Verse 17. - And he measured the wall thereof, an hundred and forty and four cubits. (For the signification of the number, see on Revelation 7:4.) The parallel between the shape of the city as just related and the holy of holies (vide supra) almost seems to have insensibly suggested the transition from stadia to cubits. The discrepancy between the height of the city, which is twelve thousand furlongs (ver. 16), and the height of the wall, which is a hundred and forty-four cubits, has led to the suggestion that in the height of the city is included the hill on which it stands (Alford). Others understand that the wall is purposely described as of small height, because the writer wishes to indicate that "the most inconsiderable wall is sufficient to exclude all that is impure" (Dusterdieck). According to the measure of a man, that is, of the angel; of an angel. That is, the measure here used by the angel is that used by men (cf. "the number of a man," Revelation 13:18).

21:9-21 God has various employments for his holy angels. Sometimes they sound the trumpet of Divine Providence, and warn a careless world; sometimes they discover things of a heavenly nature of the heirs of salvation. Those who would have clear views of heaven, must get as near to heaven as they can, on the mount of meditation and faith. The subject of the vision is the church of God in a perfect, triumphant state, shining in its lustre; glorious in relation to Christ; which shows that the happiness of heaven consists in intercourse with God, and in conformity to him. The change of emblems from a bride to a city, shows that we are only to take general ideas from this description. The wall is for security. Heaven is a safe state; those who are there, are separated and secured from all evils and enemies. This city is vast; here is room for all the people of God. The foundation of the wall; the promise and power of God, and the purchase of Christ, are the strong foundations of the safety and happiness of the church.

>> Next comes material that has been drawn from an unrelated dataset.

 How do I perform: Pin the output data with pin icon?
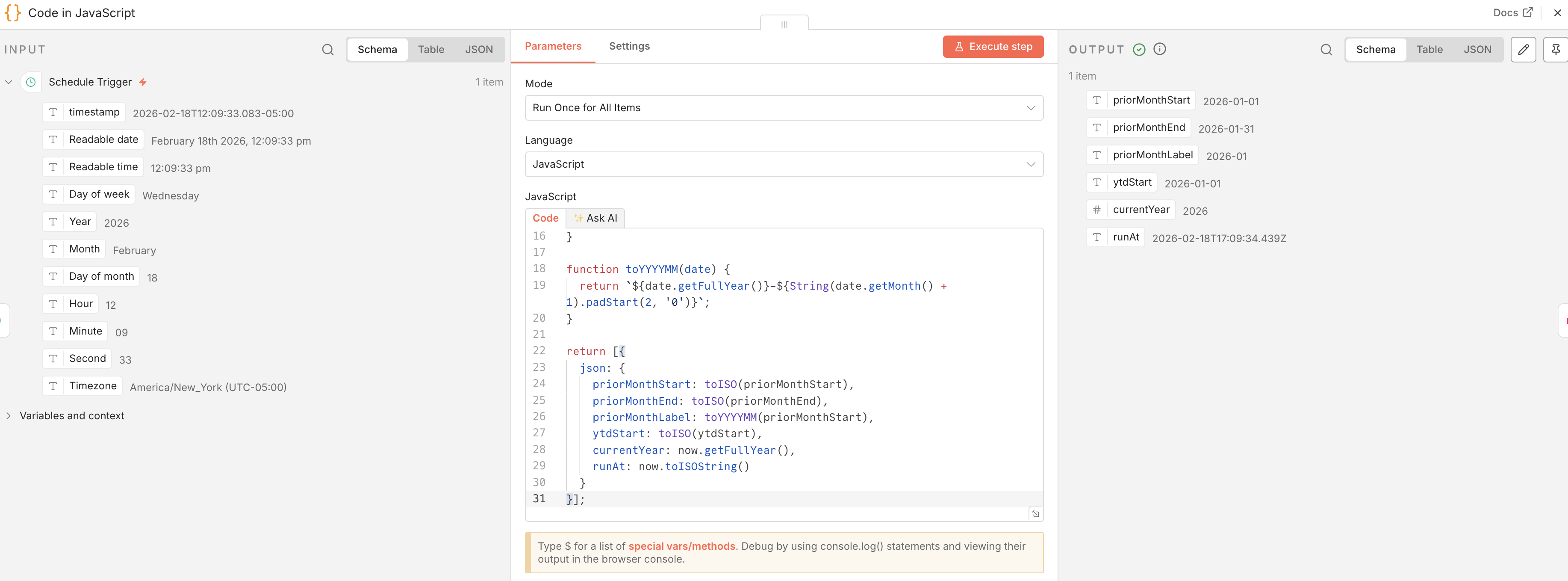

These foundations are set forth by twelve sorts of precious stones, denoting the variety and excellence of the doctrines of the gospel, or of the graces of the Holy Spirit, or the personal excellences of the Lord Jesus Christ. Heaven has gates; there is a free admission to all that are sanctified; they shall not find themselves shut out. These gates were all of pearls. Christ is the Pearl of great price, and he is our Way to God. The street of the city was pure gold, like transparent glass. The saints in heaven tread gold under foot. The saints are there at rest, yet it is not a state of sleep and idleness; they have communion, not only with God, but with one another. All these glories but faintly represent heaven.And he measured the wall thereof, an hundred and forty and four cubits,.... The root of which is twelve, for twelve times twelve is a hundred and forty four; which number is mystical and apostolical, and suited to the perfect state of this church: hence twelve gates, and twelve angels at them, and the names of the twelve tribes on them, and twelve foundations of the wall, and twelve thousand furlongs, the measure of the city.

According to the measure of a man, that is, of the angel; who talked with John, and measured the city, gates, and wall, and who appeared in the form of a man; and his reed might be, as some have supposed, the length of a man, six cubits, or six feet, as in Ezekiel 40:5 and may denote that this business requires the utmost wisdom and understanding of a man, and even of an angel, to look into, and find out; see Revelation 13:18 and also may signify the angelic state of the saints at this time, when the children of the resurrection will be like the angels of God, for immortality and glory.